Show (using the Fourier transform) that $$ K(u) = \frac{1}{2} \exp \left(- \frac{|u|}{\sqrt{2}} \right) \sin \left(\frac{|u|}{\sqrt{2}} + \frac{\pi}{4} \right) $$ can also be written $$ K(u) = \int_{-\infty}^\infty \frac{\cos(2\pi t u)}{1+(2\pi t)^4} \, \mathrm{d}t. $$
I have no idea how to proceed. Any thoughts or hints?
EDIT:
I've accepted Mark Viola's answer since it was very helpful and, I assume, even more so if you're familiar with complex integrals.
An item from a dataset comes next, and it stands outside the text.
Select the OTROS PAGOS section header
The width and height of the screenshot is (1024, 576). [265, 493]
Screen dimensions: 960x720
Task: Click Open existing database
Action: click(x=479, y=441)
I ended up using a different approach myself though:
Noting that $K$ is symmetric, the Fourier transform can be written $$ \mathcal{F}(K) = \int K(u) \cos(u \omega) \, \mathrm{d}u . $$
Using symmetry of $K(u)\cos(u\omega)$ and the product-to-sum trigonometric identity: $2\sin x \cos y = \sin( x+y )+ \sin (x-y)$, we get $$ \mathcal{F}(K) = \frac{1}{2} \int_0^\infty \exp \left(-\frac{u}{\sqrt{2}} \right) \sin \left( \left[ \frac{1}{\sqrt{2}} + \omega \right] u + \frac{\pi}{4} \right)\, \mathrm{d}u \\ + \frac{1}{2} \int_0^\infty \exp \left(-\frac{u}{\sqrt{2}} \right) \sin \left( \left[ \frac{1}{\sqrt{2}} - \omega \right] u + \frac{\pi}{4} \right)\, \mathrm{d}u . $$
Using the integral formula, derived by change-of-variables and partial integration, $$ \int_0^\infty \exp(-ax)\sin(bx+c) \, \mathrm{d}x = \frac{\cos(c)b+\sin(c)a}{a^2+b^2} $$ we get that $$ \mathcal{F}(K) = \frac{1}{1+\omega^4}. $$
Now applying the inverse Fourier transform yields the desired result.
HINT:
Note from even symmetry that $K(u)$ is the Fourier Transform of $\frac1{1+(2\pi t)^4}$ with Fourier kernel $e^{i(2\pi u)t}$. That is to say that
$$\int_{-\infty}^\infty \frac{\cos(2\pi ut)}{1+(2\pi t)^4}\,dt=\int_{-\infty}^\infty \frac{e^{i2\pi ut}}{1+(2\pi t)^4}\,dt$$
Now, determine the inverse Fourier Transform of $K(u)=\frac12 e^{-|u|/\sqrt 2}\sin\left(\frac{|u|}{\sqrt 2} +\frac\pi4\right)$.
Can you proceed now?